======== EXERCISE MATERIAL

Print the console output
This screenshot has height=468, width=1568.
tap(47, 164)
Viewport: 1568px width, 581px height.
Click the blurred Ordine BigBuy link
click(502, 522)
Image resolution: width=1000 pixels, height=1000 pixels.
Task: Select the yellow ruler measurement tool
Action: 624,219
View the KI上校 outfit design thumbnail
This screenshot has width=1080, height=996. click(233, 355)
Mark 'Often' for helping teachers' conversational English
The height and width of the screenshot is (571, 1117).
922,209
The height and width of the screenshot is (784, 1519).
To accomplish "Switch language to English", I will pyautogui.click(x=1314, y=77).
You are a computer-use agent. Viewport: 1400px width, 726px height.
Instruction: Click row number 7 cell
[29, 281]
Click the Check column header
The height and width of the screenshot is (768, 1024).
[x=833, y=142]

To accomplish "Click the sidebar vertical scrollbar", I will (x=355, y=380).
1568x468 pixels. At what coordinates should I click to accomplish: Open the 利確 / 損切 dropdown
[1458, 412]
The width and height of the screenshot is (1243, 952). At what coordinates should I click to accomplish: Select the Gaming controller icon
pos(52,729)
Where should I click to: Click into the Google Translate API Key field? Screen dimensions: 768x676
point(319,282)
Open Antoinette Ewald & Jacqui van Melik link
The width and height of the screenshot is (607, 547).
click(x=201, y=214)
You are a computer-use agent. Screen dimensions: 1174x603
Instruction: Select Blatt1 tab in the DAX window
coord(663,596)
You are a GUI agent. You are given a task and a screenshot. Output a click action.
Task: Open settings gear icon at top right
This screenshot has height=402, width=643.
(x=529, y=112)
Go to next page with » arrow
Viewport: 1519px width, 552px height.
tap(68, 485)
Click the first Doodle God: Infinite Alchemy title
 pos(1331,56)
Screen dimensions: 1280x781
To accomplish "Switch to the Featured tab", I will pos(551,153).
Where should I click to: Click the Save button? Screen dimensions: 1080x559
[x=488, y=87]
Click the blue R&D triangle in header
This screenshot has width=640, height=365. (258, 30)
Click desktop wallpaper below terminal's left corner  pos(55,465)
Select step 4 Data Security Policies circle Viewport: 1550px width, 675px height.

================

Please give the material above once more, unchanged.

OUTPUT FOR THIS EXERCISE
Print the console output
This screenshot has height=468, width=1568.
tap(47, 164)
Viewport: 1568px width, 581px height.
Click the blurred Ordine BigBuy link
click(502, 522)
Image resolution: width=1000 pixels, height=1000 pixels.
Task: Select the yellow ruler measurement tool
Action: 624,219
View the KI上校 outfit design thumbnail
This screenshot has width=1080, height=996. click(233, 355)
Mark 'Often' for helping teachers' conversational English
The height and width of the screenshot is (571, 1117).
922,209
The height and width of the screenshot is (784, 1519).
To accomplish "Switch language to English", I will pyautogui.click(x=1314, y=77).
You are a computer-use agent. Viewport: 1400px width, 726px height.
Instruction: Click row number 7 cell
[29, 281]
Click the Check column header
The height and width of the screenshot is (768, 1024).
[x=833, y=142]

To accomplish "Click the sidebar vertical scrollbar", I will (x=355, y=380).
1568x468 pixels. At what coordinates should I click to accomplish: Open the 利確 / 損切 dropdown
[1458, 412]
The width and height of the screenshot is (1243, 952). At what coordinates should I click to accomplish: Select the Gaming controller icon
pos(52,729)
Where should I click to: Click into the Google Translate API Key field? Screen dimensions: 768x676
point(319,282)
Open Antoinette Ewald & Jacqui van Melik link
The width and height of the screenshot is (607, 547).
click(x=201, y=214)
You are a computer-use agent. Screen dimensions: 1174x603
Instruction: Select Blatt1 tab in the DAX window
coord(663,596)
You are a GUI agent. You are given a task and a screenshot. Output a click action.
Task: Open settings gear icon at top right
This screenshot has height=402, width=643.
(x=529, y=112)
Go to next page with » arrow
Viewport: 1519px width, 552px height.
tap(68, 485)
Click the first Doodle God: Infinite Alchemy title
 pos(1331,56)
Screen dimensions: 1280x781
To accomplish "Switch to the Featured tab", I will pos(551,153).
Where should I click to: Click the Save button? Screen dimensions: 1080x559
[x=488, y=87]
Click the blue R&D triangle in header
This screenshot has width=640, height=365. (258, 30)
Click desktop wallpaper below terminal's left corner  pos(55,465)
Select step 4 Data Security Policies circle Viewport: 1550px width, 675px height.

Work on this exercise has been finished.